自在コラム

⇒ 日常での観察や大学キャンパスでの見聞、環境や時事問題、メディアとネットの考察などを紹介する宇野文夫のコラム

☆晩秋の黄砂

2010年11月12日 | ⇒トピック往来
 きょう(12日)16時ごろ、能登半島の穴水湾沿いを車で走っていて、太陽が薄くオブラートに包まれて、満月のようになっているのに気がついた。写真は、穴水町の観光名所「ボラ待ち櫓(やぐら)」のポケットパークから撮影したものだ。海は穏やかでカキの養殖棚が浮かぶ。太陽も山々も霞(かすみ)がかかったようにぼんやりと。撮影時間は16時20分。

 西日本や東日本の各地で12日、黄砂が観測されたと夕方のNHKニュースで知った。気象庁によると、東京都心で秋(9~11月)に黄砂が観測されたのは記録が電子化された1967年以降で初めてという。12月も含めると28年ぶり2回目という。そんな記録的なことだとは知らなかったが、穴水湾で見た霞がかった光景も「そういえば黄砂か」と、このニュースを見て改めて気づいたのだった。

 黄砂は12日午前に西日本一帯に飛来し、夕方に東京に達した日本から3千kmも離れた中国北部のゴビ砂漠やタクラマカン砂漠を低気圧が通過し、黄砂を発生させ、偏西風に乗って日本に運ばれた。普通は、植物が地表を覆わない2月から5月にかけて黄砂が発生する。中国北部で乾燥化が一段と進んでいるのか、と推測してしまう。「季節外れ」と言ってしまえばそれまでだが、何か気候変動のようなものも予感させる。

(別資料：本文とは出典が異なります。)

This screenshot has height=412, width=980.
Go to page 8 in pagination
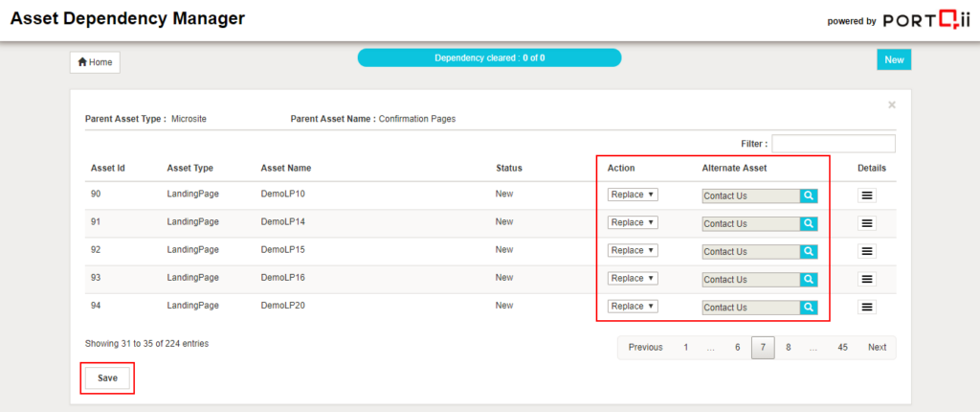(x=788, y=347)
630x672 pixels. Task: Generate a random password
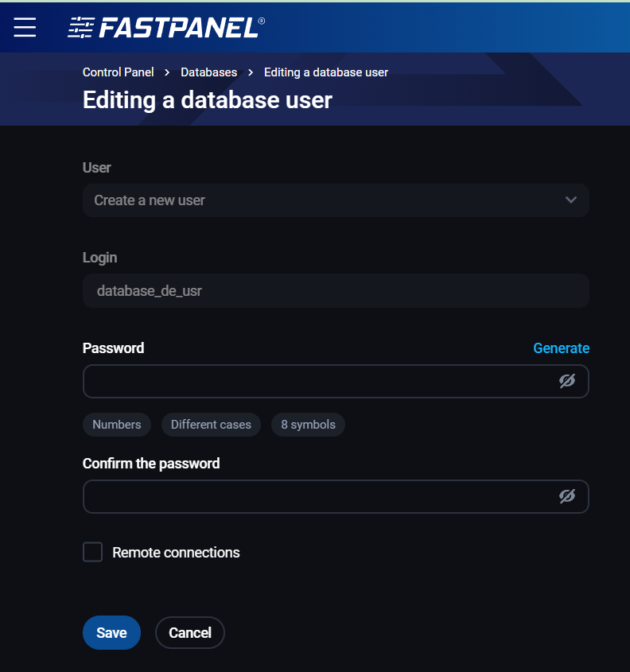click(x=561, y=348)
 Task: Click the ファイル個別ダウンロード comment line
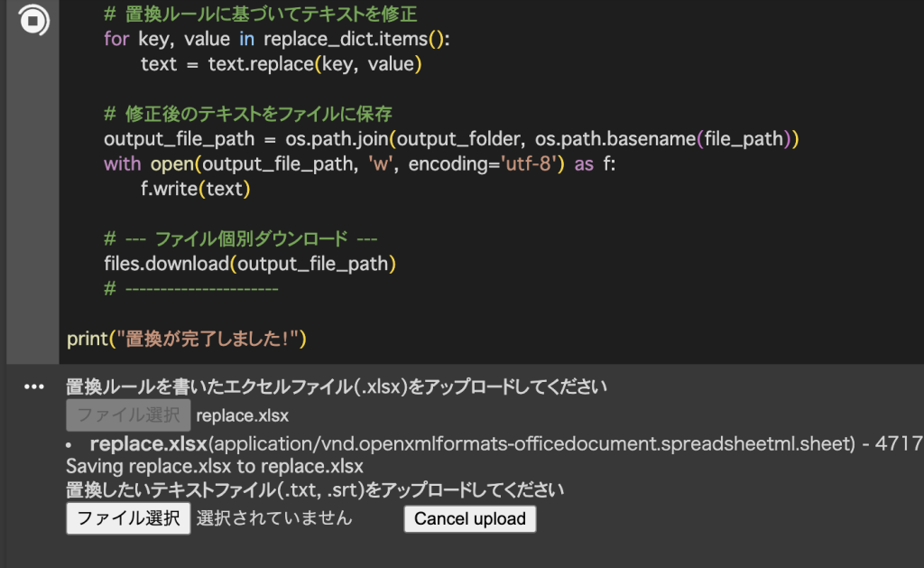tap(240, 239)
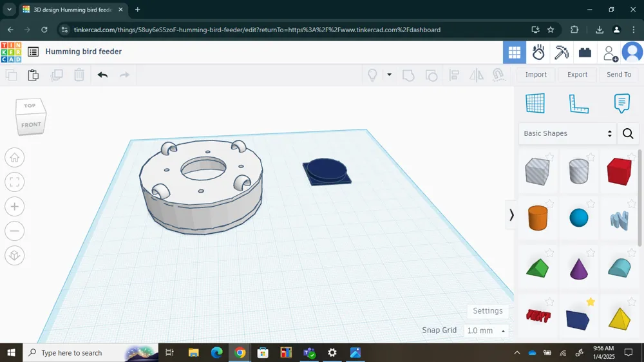This screenshot has width=644, height=362.
Task: Click the Zoom in plus button
Action: 14,207
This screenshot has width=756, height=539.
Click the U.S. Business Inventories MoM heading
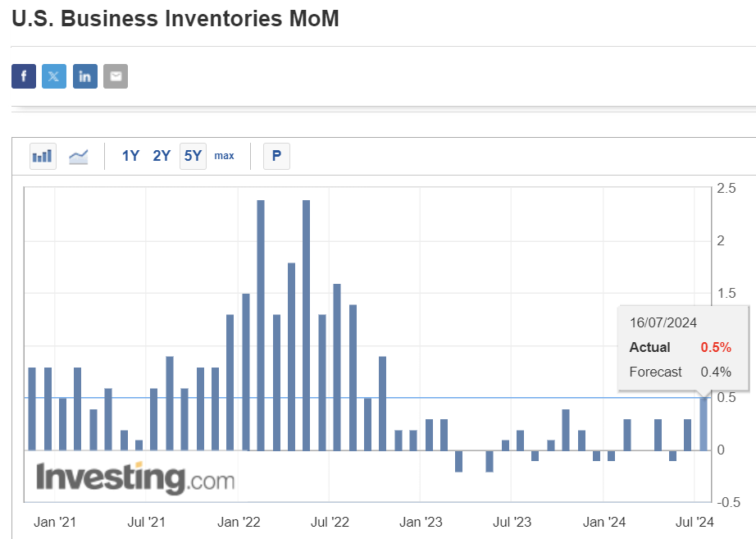pos(175,18)
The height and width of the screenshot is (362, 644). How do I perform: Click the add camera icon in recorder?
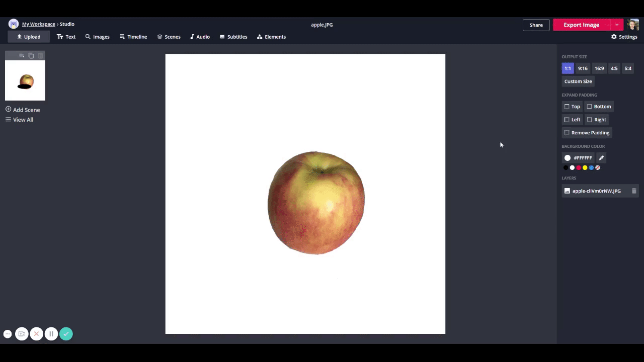coord(22,334)

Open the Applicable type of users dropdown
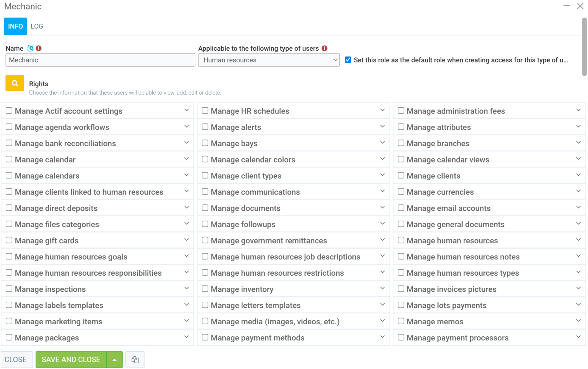coord(269,60)
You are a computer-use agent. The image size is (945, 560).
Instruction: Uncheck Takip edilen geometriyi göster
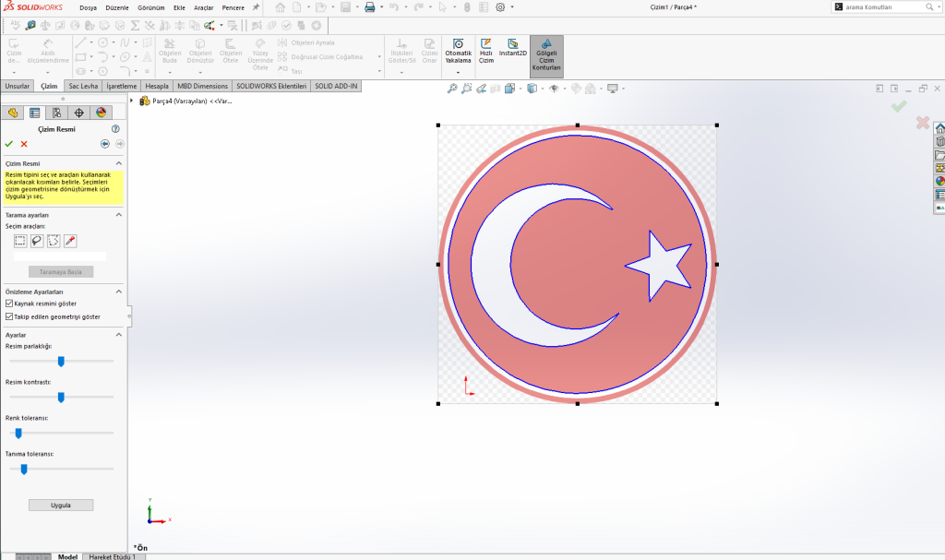coord(9,316)
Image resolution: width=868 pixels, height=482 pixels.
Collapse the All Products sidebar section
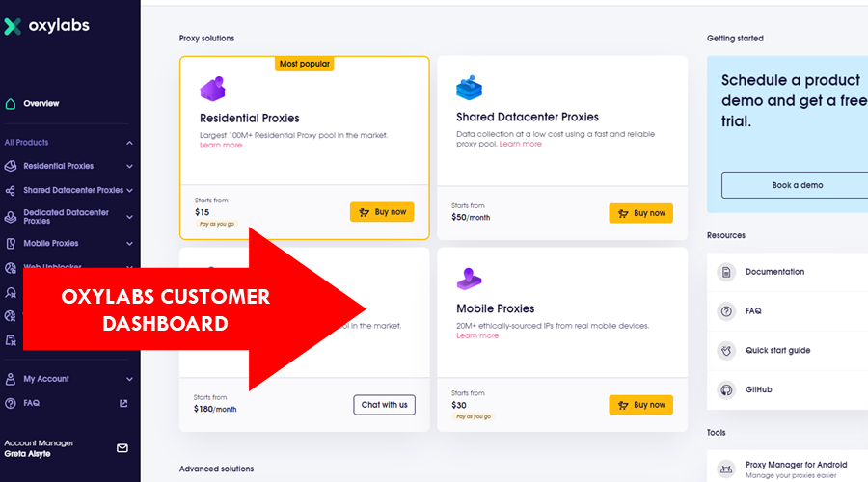click(129, 143)
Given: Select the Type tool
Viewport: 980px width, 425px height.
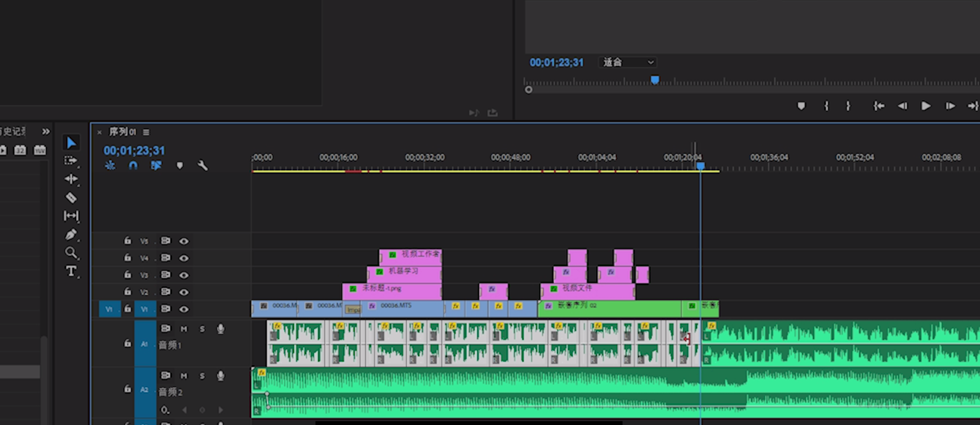Looking at the screenshot, I should (x=71, y=271).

 洗濯物が汚れる、車のウインドーが白くなるなど、黄砂は何かと悪者扱いされる。ただ、金沢大学の大気観測の研究者に聞いた話では、一概に害を及ぼすとも限らない。日本海に魚の量と種類が豊富なのは、黄砂にはミネラル成分が含まれ、それが海に落ちて植物性プランクトンの発生を促し、それを動物性プランクトンが食べ、さらに魚が食べと食物連鎖があるからだとの研究もある。